Wednesday, June 08, 2011

Les trafics dans les îles de Méditerranée centrale et occidentale au Premier âge du Fer

Kursike : telle est la transcription d’un graffite étrusque lisible sur une céramique recueillie à Populonia ; un mot perçu comme le qualificatif d’un individu à la fois lié à la Corse et impliqué au sein du District minier au cours du Ve s. av. J.-C.1. Entre l’entité qu’il dénomme et la langue employée pour l’exprimer, Kursike prendrait presque des allures de métaphore : car c’est un véritable trait d’union à travers la mer Tyrrhénienne que ce graffite esquisse. À lui seul, le terme Kursike résume à merveille l’esprit de cette thèse, consacrée aux modalités d’insertion des communautés corses dans le paysage des circulations humaines, matérielles et immatérielles, en œuvre au Premier Millénaire avant notre ère.
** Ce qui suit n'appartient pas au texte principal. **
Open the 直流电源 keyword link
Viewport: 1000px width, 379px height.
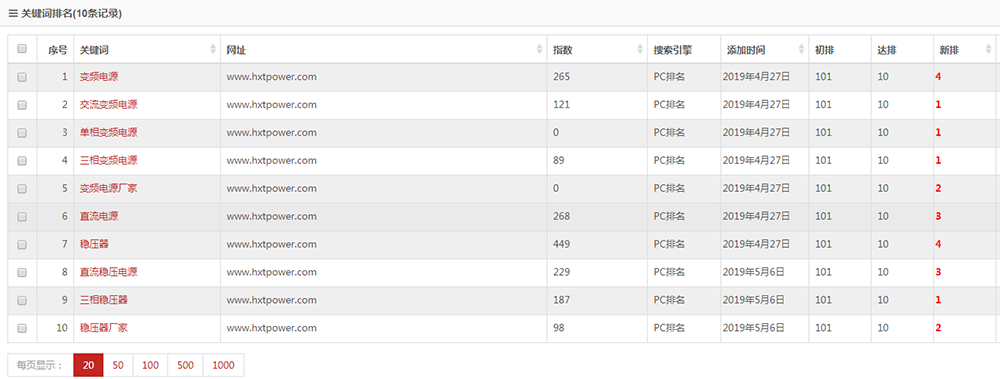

À l’origine de cette étude, on pourrait invoquer des causes subjectives et objectives. La thèse est d’abord le fruit d’un double attrait : attrait pour la thématique des échanges d’une part, et pour le monde insulaire d’autre part. « J’ai besoin de la médiation d’autrui pour être ce que je suis », déclarait Jean-Paul Sartre. L’interaction, dont les aspects destructeurs sinon infernaux hantent l’œuvre de cet auteur, est malgré tout érigée ici en composante de l’identité individuelle, et par-là même de la survie. Le monde insulaire cristallise cette aptitude de l’échange à provoquer la nouveauté et l’évolution. L’île apparaît comme un laboratoire exceptionnel, un lieu de métissage sans précédent. Elle génère des espèces animales et végétales spécifiques. Elle est le théâtre d’expériences culturelles originales entre les sociétés humaines qui s’y développent et s’y croisent.